Why did WOW Air fail?

WOW is the latest European airline to cease operations.
Airbus

There was another airline collapse in Europe in late March, when Reykjavik-based WOW Air ceased operations. At the time of its collapse, the airline was operating eight A321s and two A321neos.

WOW Air started operations in 2012 and operated initially solely as a short-haul low-cost carrier (LCC), later expanding into longhaul using A330s on routes to destinations in the United States and India. The carrier returned four aircraft to their respective lessors in November 2018, citing a weakened working capital position.

Icelandair Group announced plans to acquire the carrier, but the deal fell through, as did a subsequent early 2019 agreement with Indigo Partners. Talks briefly resumed with Icelandair Group, but they did not progress, and WOW ceased operations.

WOW joins a list of European airline failures that in the past two years has seen Air Berlin, Monarch, Primera, VLM, Cobalt, Small Planet Airlines, Germania and BMI Regional all shut down.

There are different reasons for each airline ceasing operations. Ben Baldanza, a member of WOW Air’s advisory board in 2016–2018 and an earlier Chief Executive Officer of the LCC Spirit Airlines in the United States, believes several factors led to WOW’s demise specifically.
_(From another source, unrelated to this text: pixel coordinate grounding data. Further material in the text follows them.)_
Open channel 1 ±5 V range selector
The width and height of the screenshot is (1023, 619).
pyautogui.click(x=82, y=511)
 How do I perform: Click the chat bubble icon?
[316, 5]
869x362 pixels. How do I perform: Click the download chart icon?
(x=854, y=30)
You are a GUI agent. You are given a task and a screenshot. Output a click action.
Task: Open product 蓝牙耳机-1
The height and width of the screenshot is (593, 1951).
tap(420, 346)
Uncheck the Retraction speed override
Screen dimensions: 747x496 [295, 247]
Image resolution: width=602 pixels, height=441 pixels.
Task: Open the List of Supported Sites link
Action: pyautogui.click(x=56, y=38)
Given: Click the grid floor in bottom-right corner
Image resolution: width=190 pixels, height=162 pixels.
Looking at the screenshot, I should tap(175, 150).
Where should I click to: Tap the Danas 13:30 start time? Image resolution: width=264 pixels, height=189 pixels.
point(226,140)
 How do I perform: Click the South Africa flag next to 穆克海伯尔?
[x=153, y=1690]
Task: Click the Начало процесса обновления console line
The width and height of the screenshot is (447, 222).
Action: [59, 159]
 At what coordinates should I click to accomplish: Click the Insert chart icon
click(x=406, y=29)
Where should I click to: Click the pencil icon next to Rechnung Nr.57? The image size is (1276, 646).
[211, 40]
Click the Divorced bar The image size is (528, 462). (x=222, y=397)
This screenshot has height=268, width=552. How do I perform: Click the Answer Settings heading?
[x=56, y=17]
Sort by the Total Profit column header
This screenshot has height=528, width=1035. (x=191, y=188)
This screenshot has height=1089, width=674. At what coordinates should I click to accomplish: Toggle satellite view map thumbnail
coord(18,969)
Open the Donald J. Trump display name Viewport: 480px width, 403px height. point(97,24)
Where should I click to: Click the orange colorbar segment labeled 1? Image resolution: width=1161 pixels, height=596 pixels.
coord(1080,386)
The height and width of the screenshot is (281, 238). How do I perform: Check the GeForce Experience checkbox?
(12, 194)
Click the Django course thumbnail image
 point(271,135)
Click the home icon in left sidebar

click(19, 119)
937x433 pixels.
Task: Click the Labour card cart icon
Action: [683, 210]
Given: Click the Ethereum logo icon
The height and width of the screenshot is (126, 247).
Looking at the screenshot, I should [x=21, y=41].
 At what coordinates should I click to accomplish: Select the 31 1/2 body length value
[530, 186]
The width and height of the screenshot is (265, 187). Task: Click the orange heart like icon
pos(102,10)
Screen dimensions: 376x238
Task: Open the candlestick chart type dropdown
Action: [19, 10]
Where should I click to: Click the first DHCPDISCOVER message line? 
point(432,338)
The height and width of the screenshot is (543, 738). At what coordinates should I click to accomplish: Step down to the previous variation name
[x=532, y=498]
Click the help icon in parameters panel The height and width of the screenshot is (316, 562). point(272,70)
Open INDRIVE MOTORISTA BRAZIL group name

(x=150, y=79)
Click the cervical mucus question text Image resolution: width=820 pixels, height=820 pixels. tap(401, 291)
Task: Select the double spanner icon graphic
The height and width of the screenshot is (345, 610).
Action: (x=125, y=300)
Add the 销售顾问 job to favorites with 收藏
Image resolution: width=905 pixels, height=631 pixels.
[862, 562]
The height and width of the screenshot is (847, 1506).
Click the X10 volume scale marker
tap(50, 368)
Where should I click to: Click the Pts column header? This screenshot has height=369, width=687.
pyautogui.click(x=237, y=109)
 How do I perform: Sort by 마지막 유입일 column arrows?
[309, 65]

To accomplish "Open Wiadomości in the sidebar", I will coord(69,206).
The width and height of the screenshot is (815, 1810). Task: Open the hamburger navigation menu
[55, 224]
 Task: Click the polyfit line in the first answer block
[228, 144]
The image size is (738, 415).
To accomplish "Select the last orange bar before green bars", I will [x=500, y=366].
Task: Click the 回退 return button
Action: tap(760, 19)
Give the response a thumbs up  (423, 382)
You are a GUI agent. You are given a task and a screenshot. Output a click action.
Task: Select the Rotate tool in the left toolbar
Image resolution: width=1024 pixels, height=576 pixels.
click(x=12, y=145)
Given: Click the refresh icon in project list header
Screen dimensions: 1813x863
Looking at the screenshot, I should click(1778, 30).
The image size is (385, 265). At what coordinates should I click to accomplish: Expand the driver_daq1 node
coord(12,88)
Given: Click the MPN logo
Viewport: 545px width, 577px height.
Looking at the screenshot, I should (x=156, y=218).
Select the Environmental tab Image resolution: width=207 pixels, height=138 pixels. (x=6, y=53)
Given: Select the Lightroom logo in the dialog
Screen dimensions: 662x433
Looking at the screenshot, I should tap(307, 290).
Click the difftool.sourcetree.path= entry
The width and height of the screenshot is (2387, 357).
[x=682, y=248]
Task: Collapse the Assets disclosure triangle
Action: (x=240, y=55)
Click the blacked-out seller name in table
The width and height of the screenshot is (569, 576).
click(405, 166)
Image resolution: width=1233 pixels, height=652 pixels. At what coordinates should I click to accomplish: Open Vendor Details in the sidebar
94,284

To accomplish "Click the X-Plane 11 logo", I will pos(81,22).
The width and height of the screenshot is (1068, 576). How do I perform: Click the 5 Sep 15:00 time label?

Writing on his LinkedIn page, Baldanza identified a lack of cost discipline, not diversifying from Icelandic labour, not managing the seasonality of the Icelandic market and not managing cash flow as key issues. However, he believes the most important reason for WOW Air’s downfall was introducing widebody aircraft. Baldanza wrote: “Iceland’s geography initially allowed WOW to serve major traffic flows from Europe to North America with only narrowbody equipment. WOW was successful when it initially used this strategy. By bringing in the A330, WOW added markets that could not generate annual profitability while effectively giving up one of their key competitive advantages.”

Baldanza doesn’t believe overcapacity in the North Atlantic market thanks to the crop of new LCCs joining established large network airlines was a reason for WOW’s downfall. He wrote: “Had they kept with their initial operating model, using Iceland as a well-positioned gateway with low-cost A320 and A321 equipment, their consumer issues would have been easy to address quickly and effectively.”

Nevertheless, as Baldanza put it, WOW “adds another tombstone” to what he called the airline “graveyard” across the Atlantic, following Primera’s collapse last year and the failures in the 2000s of the business-class carriers Silverjet, MAXjet and EOS.